È evidente l’ironia di Arpino, che ritrae il grande politico mentre subisce l’ennesimo rovescio della fortuna. Ho ripensato a questa scena durante una partita a Luz (Taiki Shinzawa, Iello 2024). È una variazione della briscola per 3-5 partecipanti: c’è l’obbligo di rispondere al seme, chi gioca il valore più alto vince, un seme conta più degli altri. Con una particolarità: i giocatori guardano solo il dorso delle proprie carte, colorato secondo il seme. Io potrò sapere, per esempio, di avere quattro carte rosse, ma senza distinguerne i valori; in compenso, conoscerò le carte degli altri giocatori. Con queste premesse dovrò fare una previsione sulle mani che m’impegno a prendere, pur senza vedere l’arsenale di cui dispongo. Luz mette allegria: è impagabile il brivido di posare una carta scoprendo solo in quel momento il suo valore. Bisogna fare previsioni, azzardare ipotesi, studiare gli occhi degli avversari cercando indizi… in poche parole, ci si trova in una situazione simile a quella del povero Machiavelli di Arpino.

La scena del romanzo è ispirata probabilmente dalla Lettera a Francesco Vettori, scritta nel 1513, nella quale Machiavelli racconta all’amico i pomeriggi passati a «ingaglioffirsi» all’osteria e gli annuncia la prossima pubblicazione del Principe. Quando ho ritrovato il romanzo e ho riletto la scena, mi sono chiesto quale gioco avrei potuto suggerire a Machiavelli e agli «omaccioni». Se amavano le carte, forse avrebbero apprezzato The crew: alla scoperta del pianeta Nove (Thomas Sing, Kosmos 2019; Giochi Uniti, 2020). È una variante cooperativa della briscola, che detto così suona come un paradosso. Eppure funziona: i partecipanti (da 3 a 5) devono compiere una serie di missioni di difficoltà crescente, rispettando alcune condizioni (per esempio: un certo giocatore deve prendere una certa carta; anche se aiutato dagli altri, non è sempre facile). In questo modo, almeno, Machiavelli e i suoi amici d’osteria avrebbero perso o vinto tutti insieme.

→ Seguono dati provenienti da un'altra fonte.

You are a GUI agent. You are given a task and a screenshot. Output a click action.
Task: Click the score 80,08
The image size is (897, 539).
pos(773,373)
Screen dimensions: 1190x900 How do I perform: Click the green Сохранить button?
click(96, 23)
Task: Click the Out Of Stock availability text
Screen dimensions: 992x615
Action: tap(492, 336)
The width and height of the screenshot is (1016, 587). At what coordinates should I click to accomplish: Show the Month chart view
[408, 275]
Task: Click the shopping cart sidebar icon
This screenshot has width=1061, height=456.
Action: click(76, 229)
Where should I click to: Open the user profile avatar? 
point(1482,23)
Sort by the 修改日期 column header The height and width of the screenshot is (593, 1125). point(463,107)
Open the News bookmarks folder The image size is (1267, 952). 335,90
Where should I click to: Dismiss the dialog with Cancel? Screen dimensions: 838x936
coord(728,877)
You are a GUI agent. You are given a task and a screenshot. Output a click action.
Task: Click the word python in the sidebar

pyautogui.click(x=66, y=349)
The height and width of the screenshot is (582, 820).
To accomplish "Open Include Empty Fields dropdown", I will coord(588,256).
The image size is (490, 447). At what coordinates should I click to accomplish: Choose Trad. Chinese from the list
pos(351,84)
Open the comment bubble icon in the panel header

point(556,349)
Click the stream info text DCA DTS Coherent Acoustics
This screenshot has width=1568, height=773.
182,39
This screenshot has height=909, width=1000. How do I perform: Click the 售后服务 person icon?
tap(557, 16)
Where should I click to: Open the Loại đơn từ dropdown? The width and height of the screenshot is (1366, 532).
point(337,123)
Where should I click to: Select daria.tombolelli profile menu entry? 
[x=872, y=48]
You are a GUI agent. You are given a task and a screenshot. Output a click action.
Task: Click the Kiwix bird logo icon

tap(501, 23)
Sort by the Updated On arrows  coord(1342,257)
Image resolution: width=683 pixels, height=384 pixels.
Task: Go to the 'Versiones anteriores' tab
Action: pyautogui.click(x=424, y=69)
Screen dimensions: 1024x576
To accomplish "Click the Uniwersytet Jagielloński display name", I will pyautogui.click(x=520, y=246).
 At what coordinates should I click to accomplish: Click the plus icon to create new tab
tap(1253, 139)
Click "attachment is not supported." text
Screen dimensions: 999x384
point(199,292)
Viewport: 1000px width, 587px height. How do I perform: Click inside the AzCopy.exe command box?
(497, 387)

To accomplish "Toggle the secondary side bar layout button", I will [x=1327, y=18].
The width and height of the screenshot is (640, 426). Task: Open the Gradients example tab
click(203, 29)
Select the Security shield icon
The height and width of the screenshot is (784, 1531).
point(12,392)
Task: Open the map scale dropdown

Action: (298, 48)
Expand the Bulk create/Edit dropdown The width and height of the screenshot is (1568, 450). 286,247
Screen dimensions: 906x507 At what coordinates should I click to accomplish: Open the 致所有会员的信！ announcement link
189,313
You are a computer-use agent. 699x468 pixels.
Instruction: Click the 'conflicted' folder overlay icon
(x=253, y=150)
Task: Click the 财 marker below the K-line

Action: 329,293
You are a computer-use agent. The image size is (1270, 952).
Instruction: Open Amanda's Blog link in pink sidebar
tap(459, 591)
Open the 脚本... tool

The Crew è ambientato nello spazio: i giocatori sono astronauti che devono imparare a comunicare in maniera tacita, per poi imbarcarsi insieme alla scoperta di un nuovo pianeta. Non posso fare a meno d’immaginare Machiavelli e i suoi nerboruti compagni a bordo di un’astronave diretta verso l’ignoto interstellare, oltre le più remote galassie. Di certo l’autore fiorentino avrebbe apprezzato. Infatti s’interessava di tutto, era curioso e dotato di una mente aperta. Così lo descrive lo studioso Maurizio Viroli: «Ama vivere di cose gravi e leggere. Pensa che nella vita ci debba essere posto per le une e per le altre. Ritiene in questo di seguire la natura e non si cura del giudizio dei moralisti e dei noiosi, per i quali la vita deve essere rivolta sempre alle cose importanti e serie» (Il sorriso di Niccolò, 1998; Laterza 2018).